Network-Level Spam Defenses

1. Network-Level Spam Defenses Nick FeamsterGeorgia Tech with Anirudh Ramachandran, Shuang Hao, Alex Gray, Santosh Vempala

2. Spam: More than Just a Nuisance • 95% of all email traffic • Image and PDF Spam (PDF spam ~12%) • As of August 2007, one in every 87 emails constituted a phishing attack • Targeted attacks on the rise • 20k-30k unique phishing attacks per month Source: CNET (January 2008), APWG

3. Approach: Filter • Prevent unwanted traffic from reaching a user’s inbox by distinguishing spam from ham • Question: What features best differentiate spam from legitimate mail? • Content-based filtering: What is in the mail? • IP address of sender: Who is the sender? • Behavioral features: How the mail is sent?

4. Conventional: Content Filters • Trying to hit a moving target... Images PDFs Excel sheets ...and even mp3s!

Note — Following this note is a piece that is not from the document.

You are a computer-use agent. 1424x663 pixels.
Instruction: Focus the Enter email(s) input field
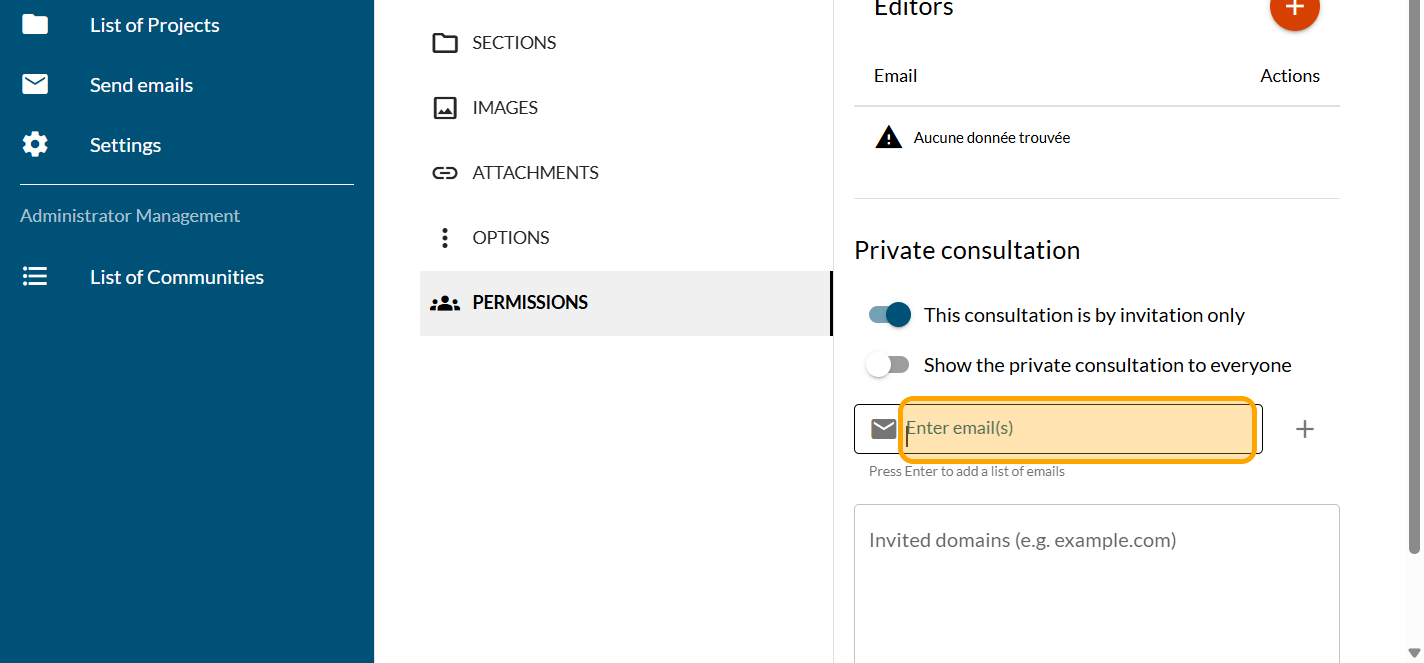point(1077,429)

5. Problems with Content Filtering • Customized emails are easy to generate: Content-based filters need fuzzy hashes over content, etc. • Low cost to evasion:Spammers can easily alter features of an email’s content can be easily adjusted and changed • High cost to filter maintainers: Filters must be continually updated as content-changing techniques become more sophisticated

6. Another Approach: IP Addresses • Problem: IP addresses are ephemeral • Every day, 10% of senders are from previously unseen IP addresses • Possible causes • Dynamic addressing • New infections

7. Our Idea: Network-Based Filtering • Filter email based on how it is sent, in addition to simply whatis sent. • Network-level properties are less malleable • Network/geographic location of sender and receiver • Set of target recipients • Hosting or upstream ISP (AS number) • Membership in a botnet (spammer, hosting infrastructure)

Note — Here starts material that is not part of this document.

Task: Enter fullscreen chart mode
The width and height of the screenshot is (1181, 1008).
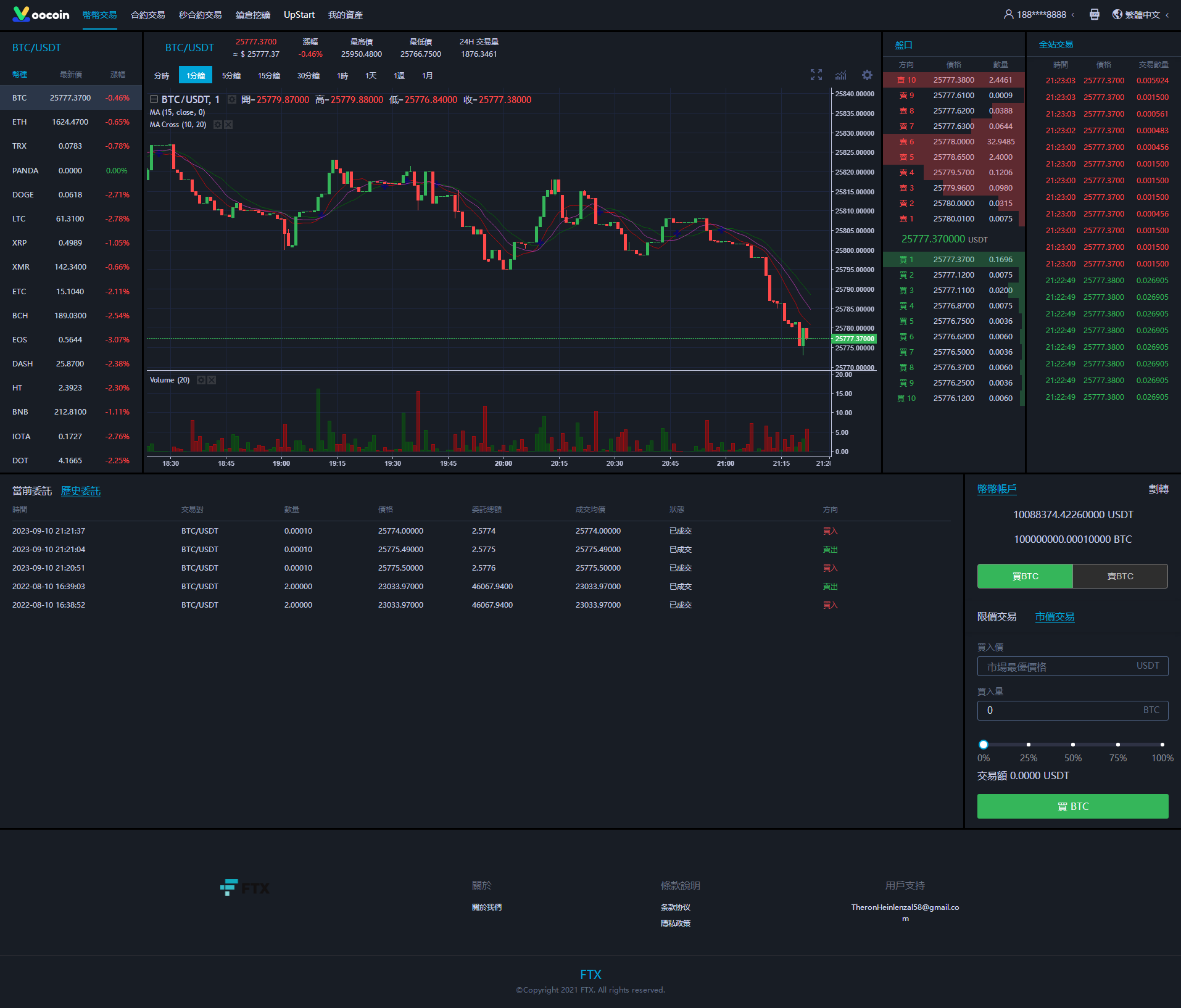Action: coord(816,75)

8. Why Network-Level Features? • Lightweight: Don’t require inspecting details of packet streams • Can be done at high speeds • Can be done in the middle of the network • Robust:Perhaps more difficult to change some network-level features than message contents

9. Challenges (Talk Outline) • Understandingnetwork-level behavior • What network-level behaviors do spammers have? • How well do existing techniques work? • Building classifiers using network-level features • Key challenge: Which features to use? • Two Algorithms: SNARE and SpamTracker • Building the system • Dynamism: Behavior itself can change • Scale: Lots of email messages (and spam!) out there

10. Some Questions of Study • Where (in IP space, in geography) does spam originate from? • What OSes are used to send spam? • What techniques are used to send spam?

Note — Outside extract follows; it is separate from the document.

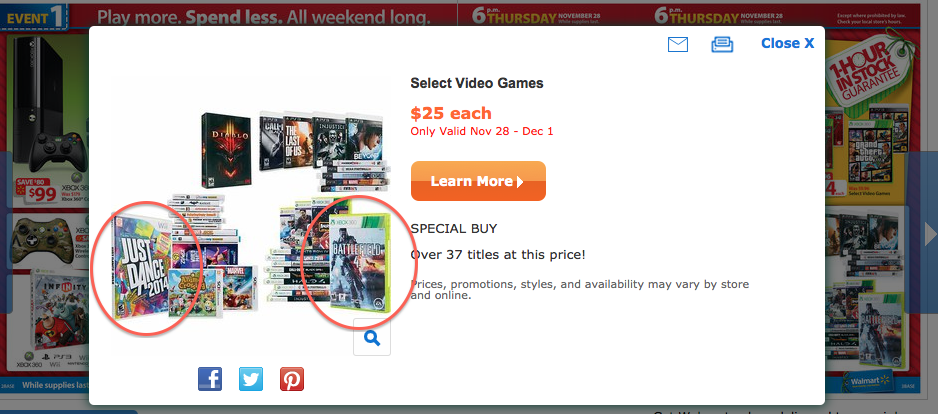Click the email envelope icon
Viewport: 938px width, 414px height.
678,44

11. Data: Spam and BGP • Spam Traps: Domains that receive only spam • BGP Monitors: Watch network-level reachability Domain 1 Domain 2 17-Month Study: August 2004 to December 2005

12. Data Collection: MailAvenger • Configurable SMTP server • Collects many useful statistics

13. ~ 10 minutes Finding: BGP “Spectrum Agility” • Hijack IP address space using BGP • Send spam • Withdraw IP address A small club of persistent players appears to be using this technique. Common short-lived prefixes and ASes 61.0.0.0/8 4678 66.0.0.0/8 21562 82.0.0.0/8 8717 Somewhere between 1-10% of all spam (some clearly intentional, others might be flapping)

14. Spectrum Agility: Big Prefixes? • Flexibility:Client IPs can be scattered throughout dark space within a large /8 • Same sender usually returns with different IP addresses • Visibility: Route typically won’t be filtered (nice and short)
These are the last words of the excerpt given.